期待と期待値が混同して使われているように思う。
期待というのは、自分が既に与えられている以上のもの・ことを望むこと。
期待値というのは、仮に数万回同じ事象が起こり続けたときに、平均的に起こるだろうもの・ことである。(数学的にはもっと難しく期待値を説明することができるのだが、日常生活においては何がプラスで何がマイナスかを定義することが難しい。したがって、あえてこの定義とする)

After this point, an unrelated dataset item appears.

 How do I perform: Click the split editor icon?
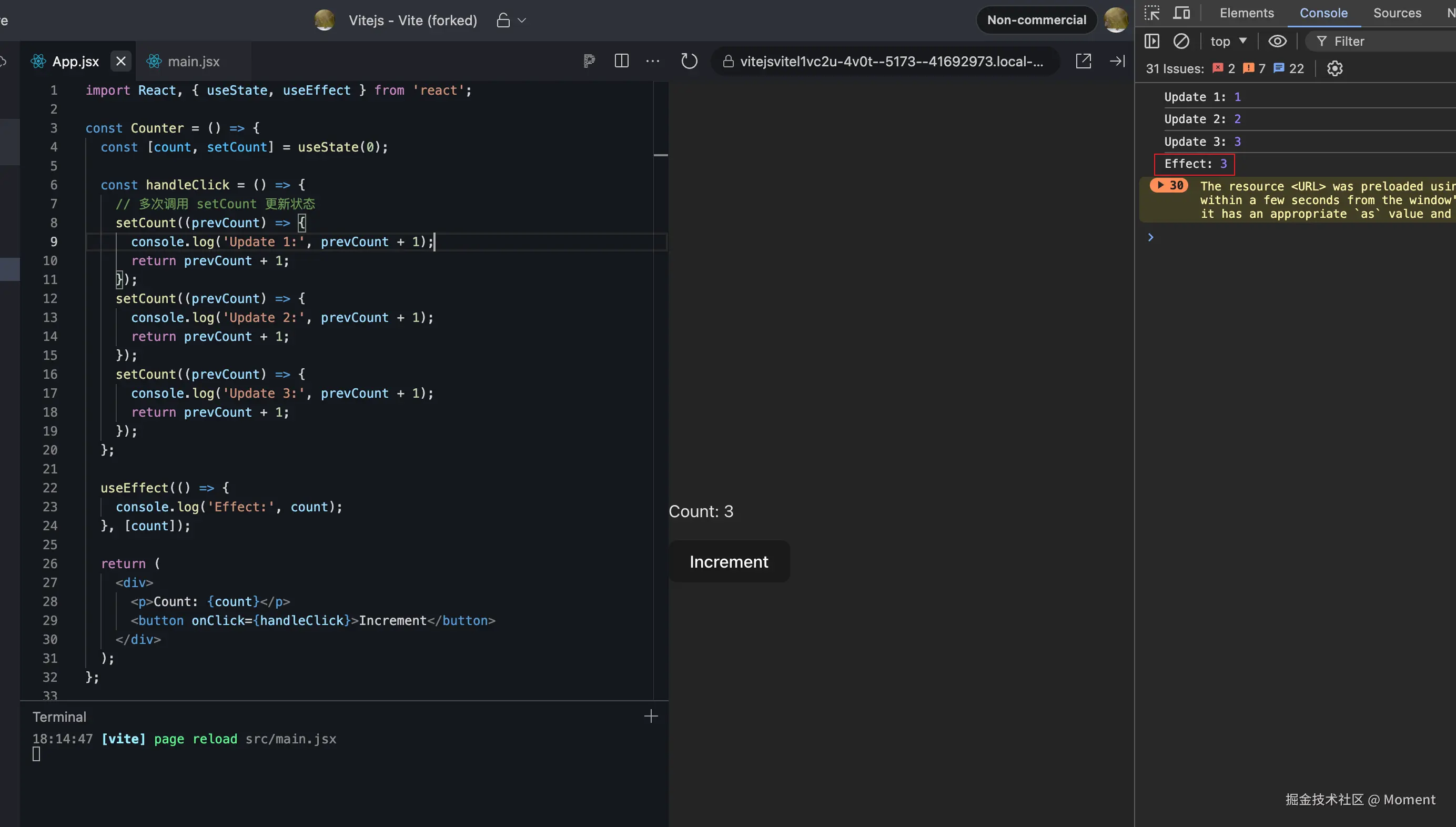621,61
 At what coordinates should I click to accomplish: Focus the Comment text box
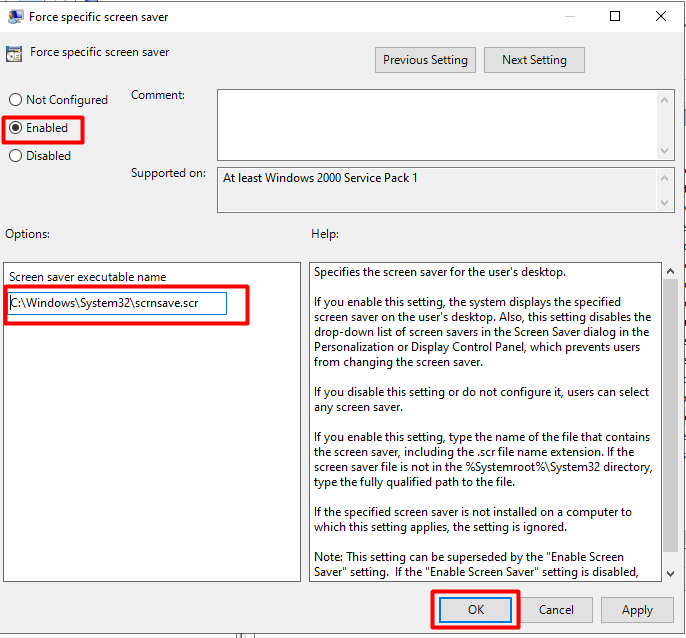[436, 123]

例えば、マクドナルドにハンバーガーをテイクアウトしに行くとしよう。
ハンバーガーとポテトと飲み物を注文して、お金を払う。
店頭のパネルを見て、自分の番号が表示されるまで待つ。
番号が表示されると、注文した商品を受け取って、店を出る。
この時の"期待値"は、通常、「注文通りのハンバーガーとポテトと飲み物を受け取れること」にあるだろう。
人によっては、「(例えば)10分以内に、注文通りのハンバーガーとポテトと飲み物を受け取れること」にあるかもしれない。
この時、期待するというのは、「注文して1分以内でハンバーガーとポテトと飲み物を受け取れること」だとか「ハンバーガーとポテトと飲み物を注文するときに、セットにした方がお得ですよ?などと店員が声がけしてくれること」だとか、「ポテト用のケチャップを付けてくれること」だとか、そういうものである。
このような状況の時に、「人に期待しない」=上に書いたような「期待する」ことをしないというのは、正しい。
しかし、「人に期待しない」というのを屁理屈に用い、「自分が人に期待していないのだから、相手も自分に期待してはならない」という前提のもと、行動する人がいる。
卑近なものでいうと、「待ち合わせの時間に遅れた際にも謝らない」などであろうか。
通常、待ち合わせをするときの期待値は、「時間通りに待ち合わせにくること」であって、「待ち合わせにくること」ではない。
これからあなたが数万人と待ち合わせしたとして、平均的な状態とはどのような状態になるだろうか。
「待ち合わせが実現すること」ではなく、「時間通りに待ち合わせが実現すること」になるだろう。
世の中的には期待と期待値が混同されることで、人に期待しない=人に期待値を持たないとなり、「時間通りに待ち合わせに来ると相手に期待した自分が悪い」と勘違いをする人がいる、または相手にそれを強要する人がいるのだが、全くそうではない。
期待値を持つけれども、期待はしない。
それが普通であり、それが肝要であるのだ。